Land
Hamburg
Sozialgericht
LSG Hamburg
Sachgebiet
Grundsicherung für Arbeitsuchende
Abteilung
5
1. Instanz
SG Hamburg (HAM)
Aktenzeichen
S 59 AS 480/06 ER
Datum
2. Instanz
LSG Hamburg
Aktenzeichen
L 5 B 111/06 ER AS
Datum
3. Instanz
Bundessozialgericht
Aktenzeichen
-
Datum
-
Kategorie
Beschluss
Auf die Beschwerde der Antragstellerin wird der Beschluss des Sozialgerichts Hamburg vom 23. März 2006 aufgehoben. Die Antragsgegnerin wird im Wege der einstweiligen Anordnung verpflichtet, der Antragstellerin dem Grunde nach die Übernahme der Kosten eines von einem gewerblichen Umzugsunternehmen durchgeführten Umzugs zuzusichern. Die Antragsgegnerin hat der Antragstellerin die Kosten der Rechtsverfolgung zu erstatten.
Gründe:
Die Beschwerde der Antragstellerin vom 23. März 2006 gegen den Beschluss des Sozialgerichts Hamburg (SG) gleichen Tags, der das SG nicht abgeholfen und die es dem Landessozialgericht (LSG) zur Entscheidung vorgelegt hat, ist statthaft (§ 172 Sozialgerichtsgesetz - SGG -), form- und fristgerecht eingelegt worden (§ 173 SGG) und auch sonst zulässig. Sie ist auch begründet. Zu Unrecht hat es das SG abgelehnt, die Antragsgegnerin im Wege der einstweiligen Anordnung zu verpflichten, der Antragstellerin die Übernahme der Kosten eines durch ein Umzugsunternehmen durchgeführten Umzugs zuzusichern.

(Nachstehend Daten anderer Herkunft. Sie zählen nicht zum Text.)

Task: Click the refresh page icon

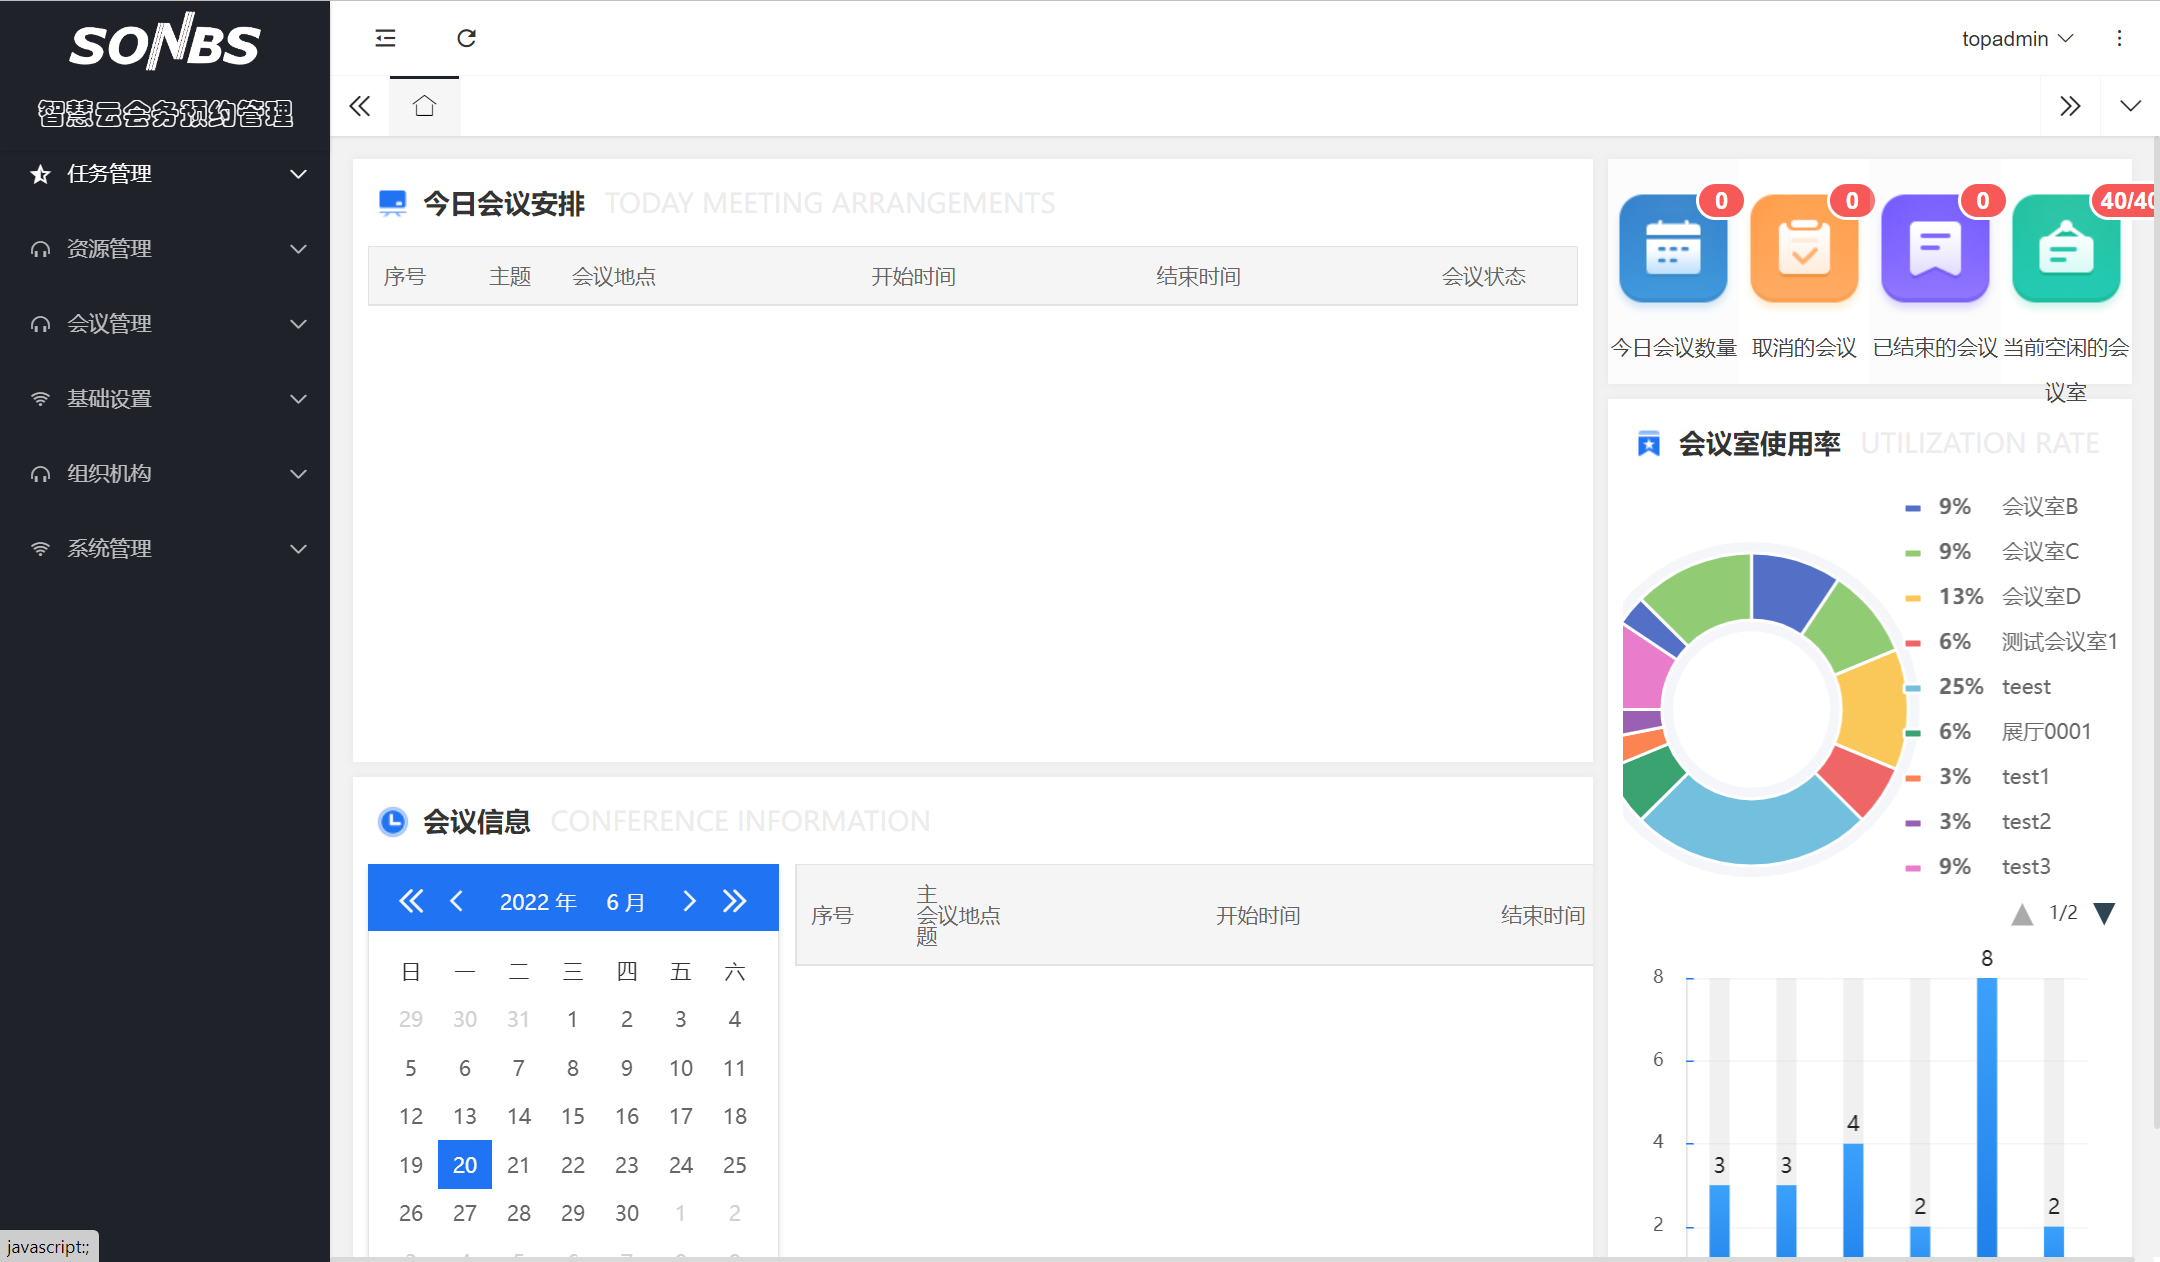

Einstweilige Anordnungen sind zur Regelung eines vorläufigen Zustandes in Bezug auf ein streitiges Rechtsverhältnis zulässig, wenn eine solche Regelung zur Abwendung wesentlicher Nachteile notwendig erscheint (§ 86b Abs. 2 Satz 2 SGG). Das ist hier der Fall.
Da sich die Sachlage im Eilverfahren nicht abschließend klären lässt und ein Erfolg in der Hauptsache auch nicht ausgeschlossen ist, ist eine Abwägung der öffentlichen und privaten Interessen im Sinne einer Folgenabwägung vorzunehmen (vgl. Rohwer-Kahlmann, SGG, Stand: Juni 2005, § 86b Rn. 19; Bundesverfassungsgericht, Beschluss vom 12.05.2005 - 1 BvR 569/05 - info also 2005, S. 166 ff., 168). Diese fällt zugunsten der Antragstellerin aus.

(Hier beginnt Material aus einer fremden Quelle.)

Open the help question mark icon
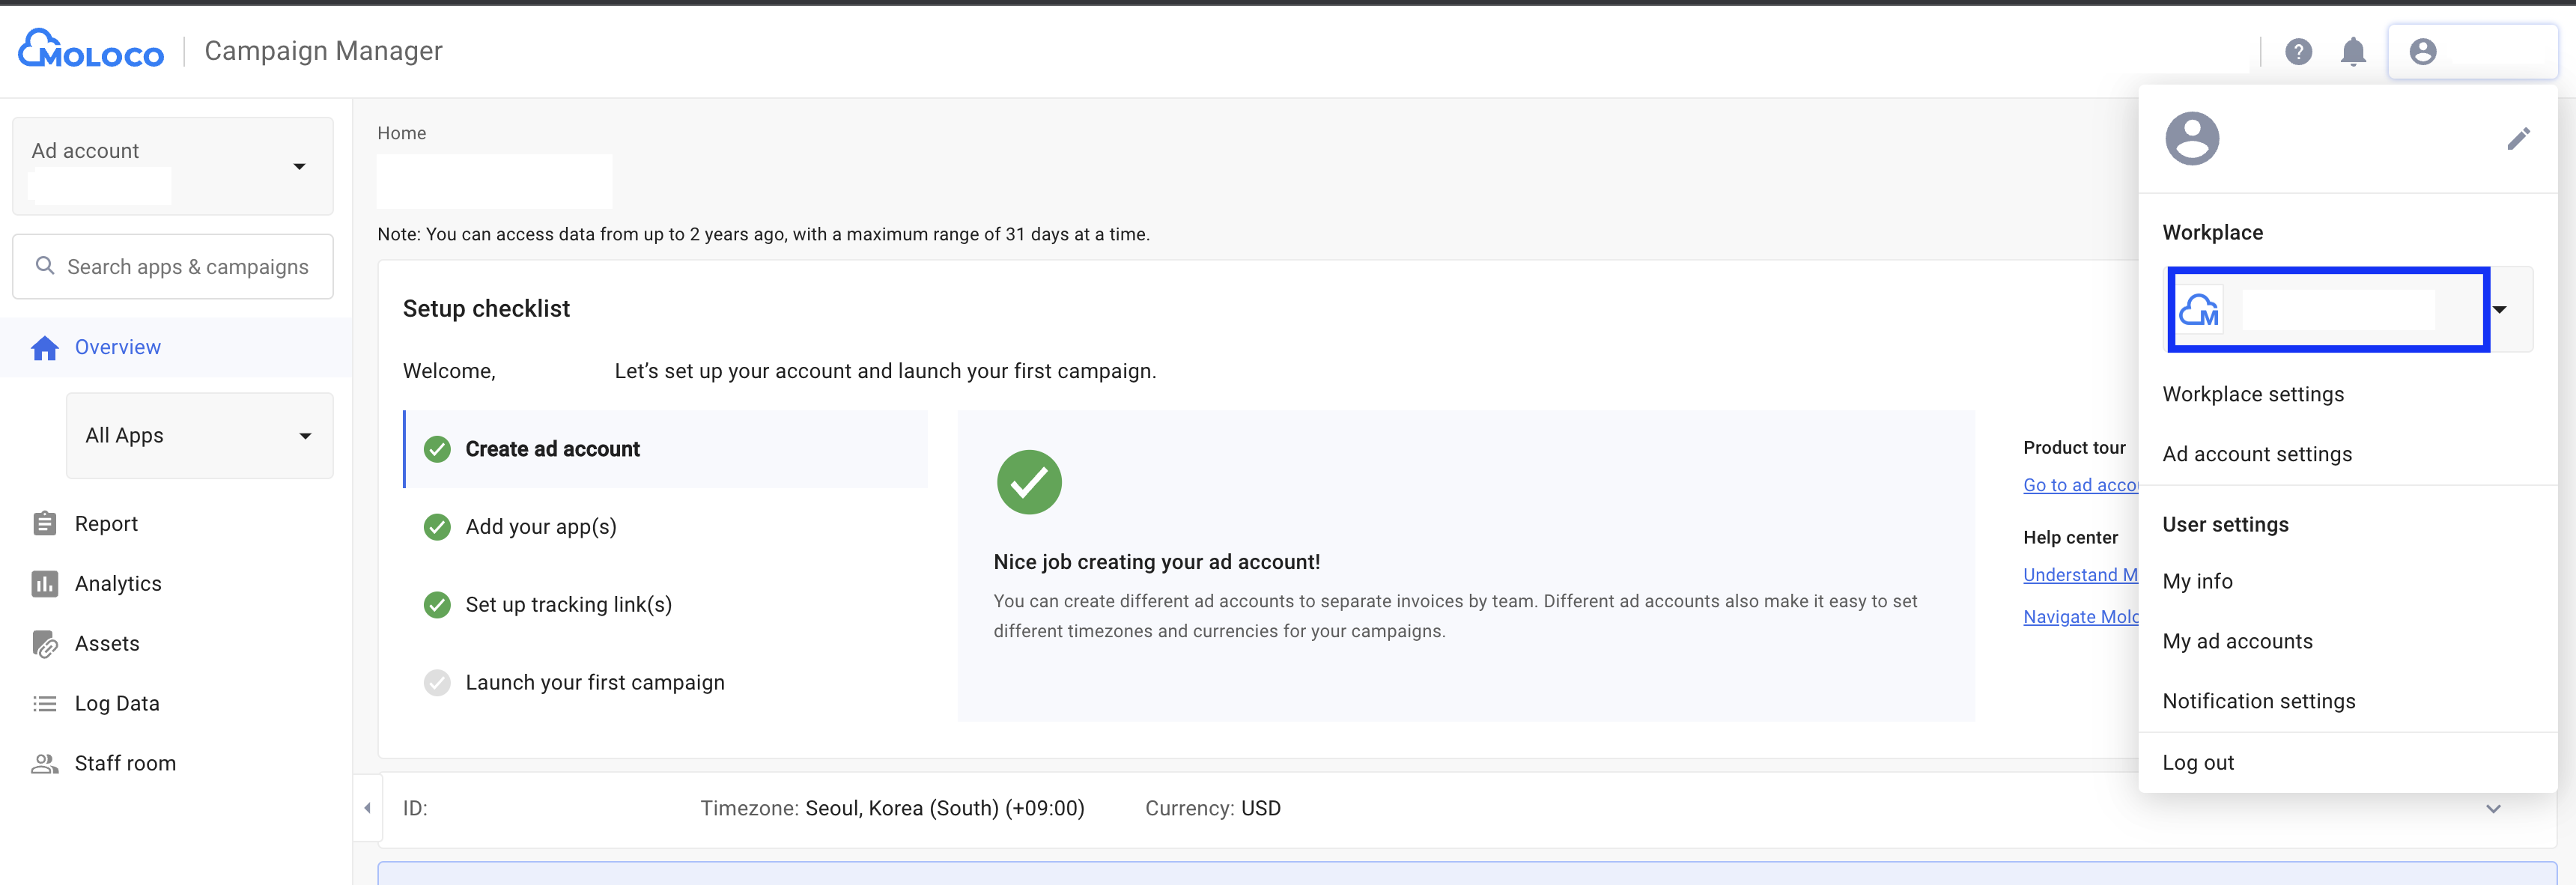point(2298,51)
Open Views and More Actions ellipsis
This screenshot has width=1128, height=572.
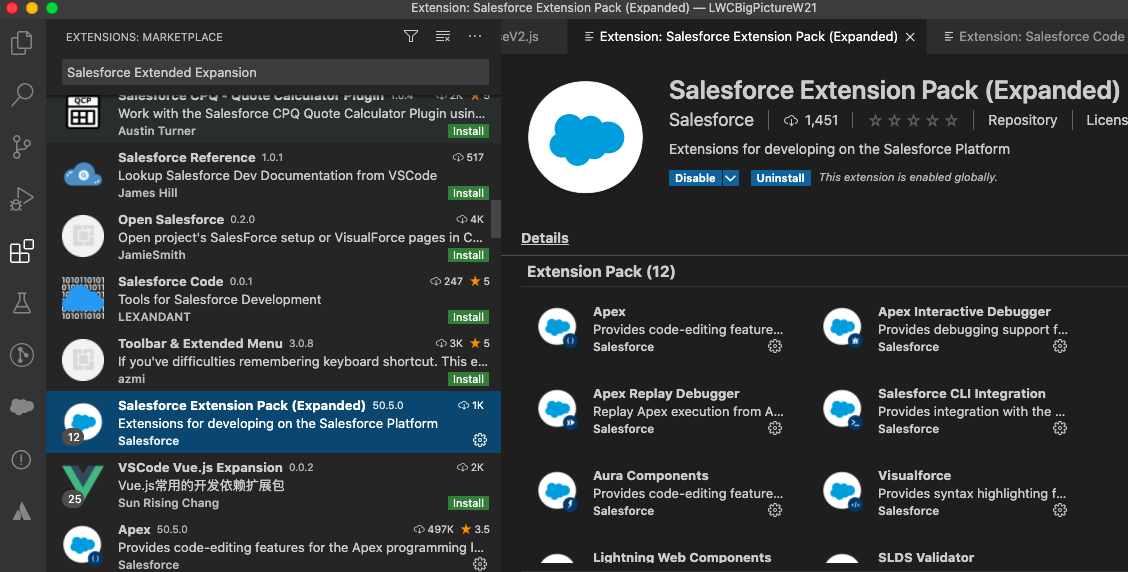(475, 37)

Mit dem SG ist der Senat der Überzeugung, dass Hilfebedürftige nach dem Sozialgesetzbuch Zweites Buch - Grundsicherung für Arbeitsuchende (SGB II) einen notwendigen Umzug, soweit es möglich ist, selbst zu organisieren haben. Die Kosten eines Umzugs durch ein gewerbliches Umzugsunternehmen gehören zu den erforderlichen Umzugskosten nur dann, wenn nach allen Umstände des Einzelfalles ein selbst organisierter Umzug für den Hilfeempfänger unzumutbar ist, etwa aufgrund seines Alters, seiner Behinderung, dem Fehlen von hilfebereiten Angehörigen, Freunden oder Bekannten (vgl. Berlit in LPK-SGB II, Rn. 63 zu § 22 m. w. Nachw.).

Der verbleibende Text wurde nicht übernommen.